Steiner est un homme qui vit aux bords de sa propre vie. Largué par sa femme, il ne se remet pas d’une séparation qu’il n’accepte pas. Reclus aux confins du Finistère, il a cherché dans cette ultime jetée nationale une forme d’isolement. Depuis toujours, il vit en opposition des autres, s’habillant adolescent de noir et jouant aux poètes maudits quand ses camarades de la banlieue du sud parisien se préparaient déjà à une vie de marginaux et de RMIstes.

Il faudra un accident survenu à sa mère pour le ramener vers sa ville d’origine et parcourir le chemin à l’envers d’une vie pour, enfin, comprendre l’origine de ce mal être qui l’empoigne depuis l’âge de dix ans et son premier souvenir presque concomitant de son désir d’en finir.

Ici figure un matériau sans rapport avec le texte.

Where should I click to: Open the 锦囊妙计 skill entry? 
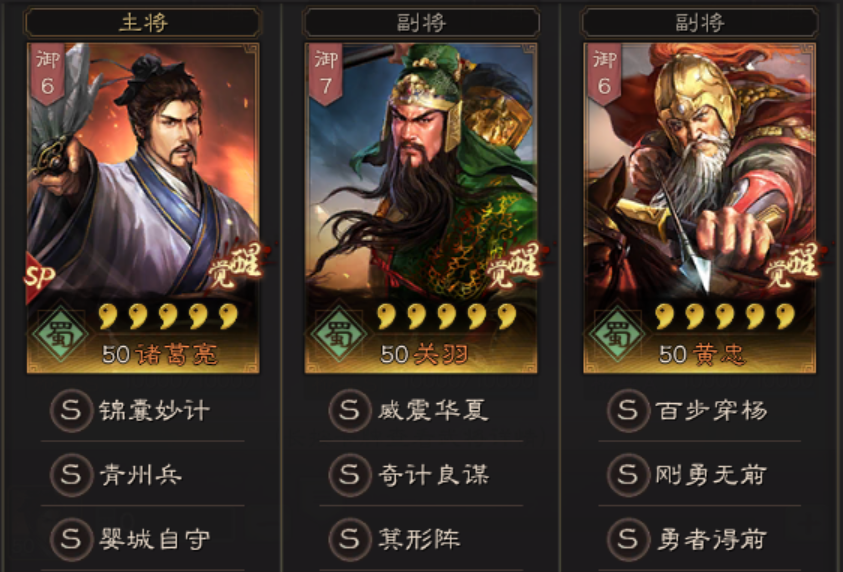pyautogui.click(x=143, y=411)
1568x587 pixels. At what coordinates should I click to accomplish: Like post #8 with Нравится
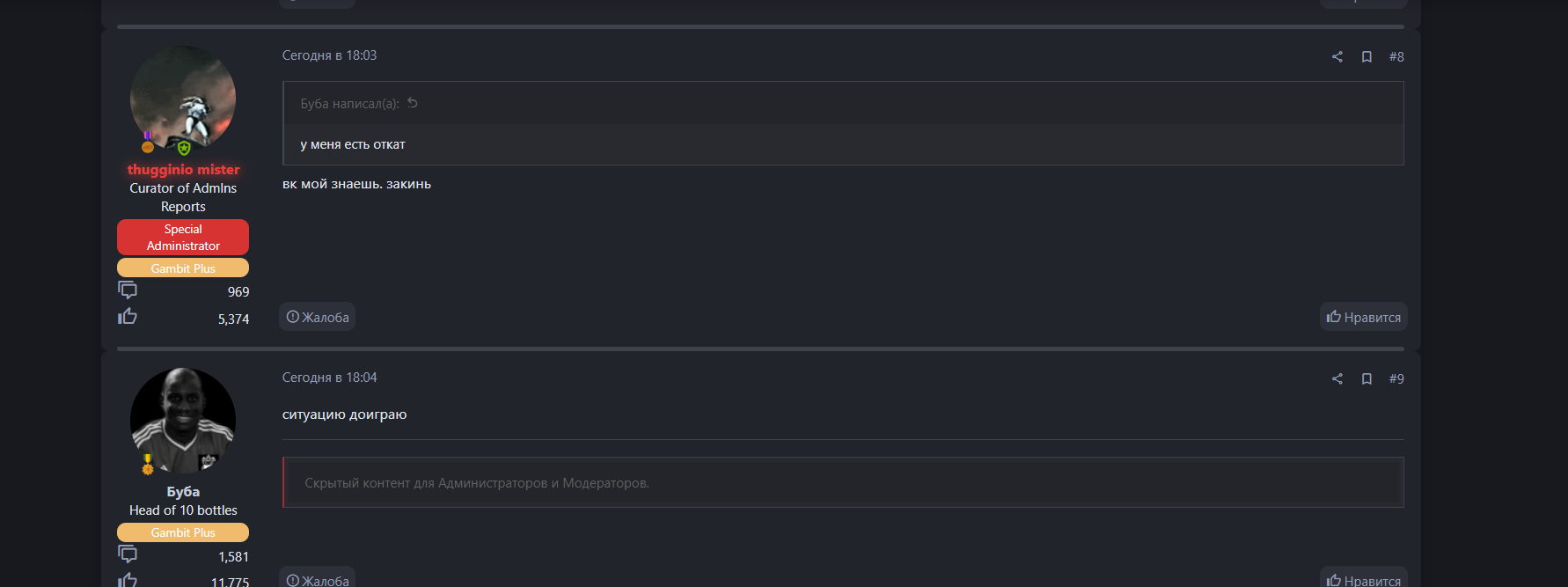point(1363,317)
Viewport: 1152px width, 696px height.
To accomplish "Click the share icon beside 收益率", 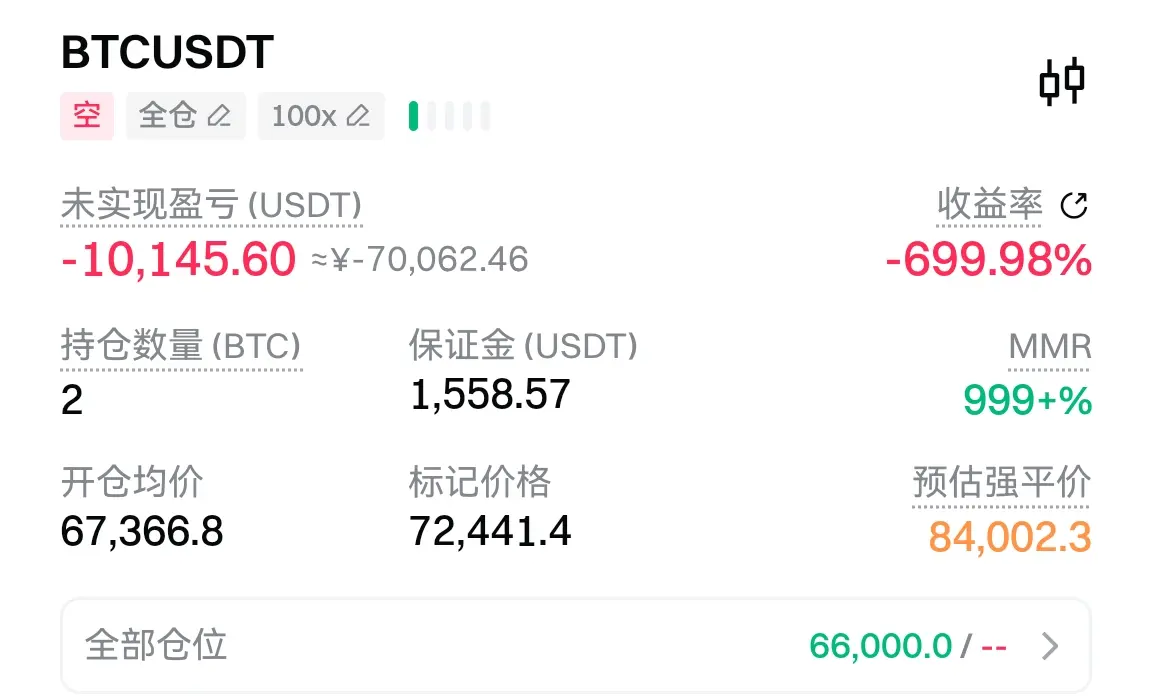I will (1073, 206).
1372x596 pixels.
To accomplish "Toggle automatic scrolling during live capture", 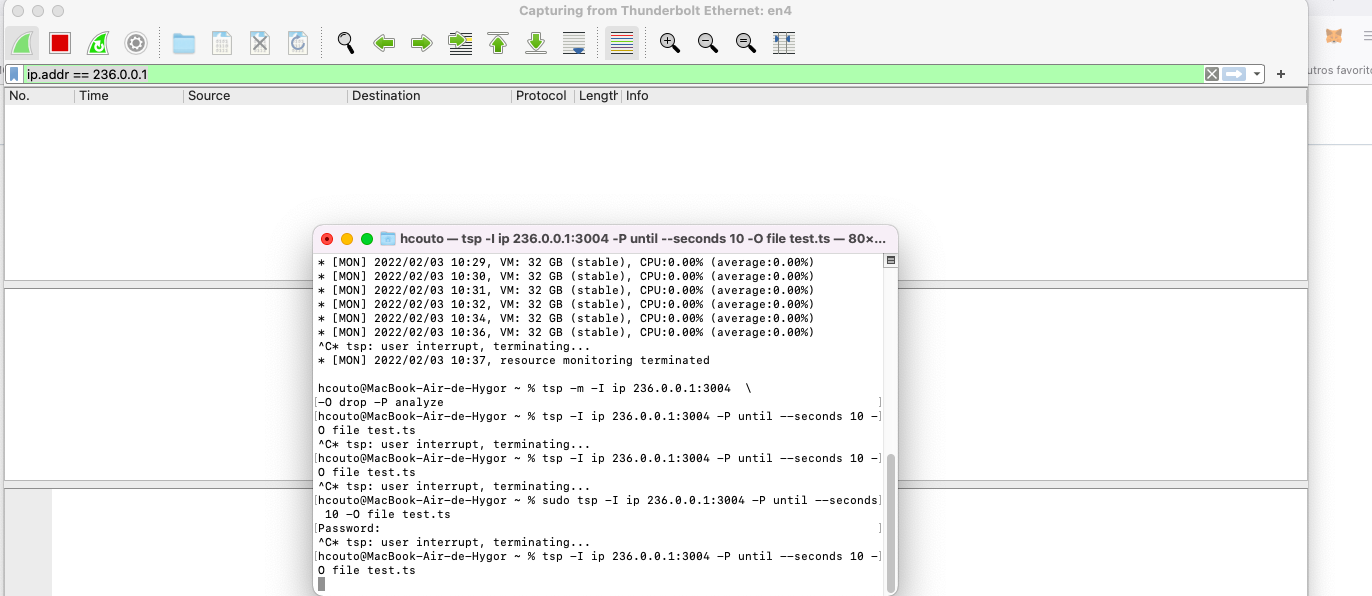I will [x=574, y=42].
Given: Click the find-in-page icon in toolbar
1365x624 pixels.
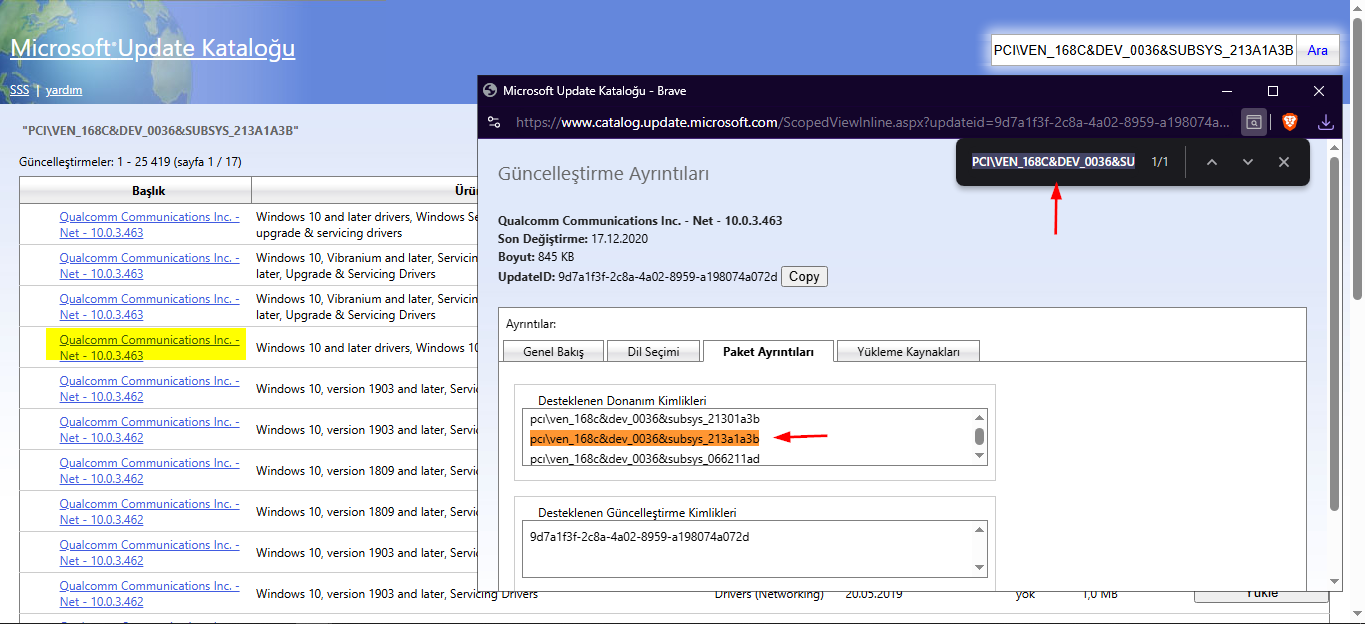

Tout cela aurait pu être un roman poignant, terrifiant presque. Pourtant, Olivier Adam nous donne l’impression de tourner en boucle au cours de ces longues, très longues quatre cent cinquante pages. Toujours les mêmes obsessions, les mêmes images, les mêmes souvenirs, les mêmes propos reviennent. La répétition est porteuse de force d’impact pour autant qu’elle ne vire pas à l’overdose, ce qui est malencontreusement le cas ici. Du coup, on s’ennuie ferme assez vite tant Olivier Adam semble avoir perdu ici ce qui fit la force de son style jusque là, une écriture acérée et resserrée qui vous traversait l’épiderme comme une balle. Ici, le projectile devient seulement lancinant et plutôt que de vous saisir, il finit par vous endormir. Il est certain que le roman aurait gagné à s’alléger de deux cents bonnes pages. Espérons que cela n’augure pas d’un nouvel Adam, bien éloigné du précédent….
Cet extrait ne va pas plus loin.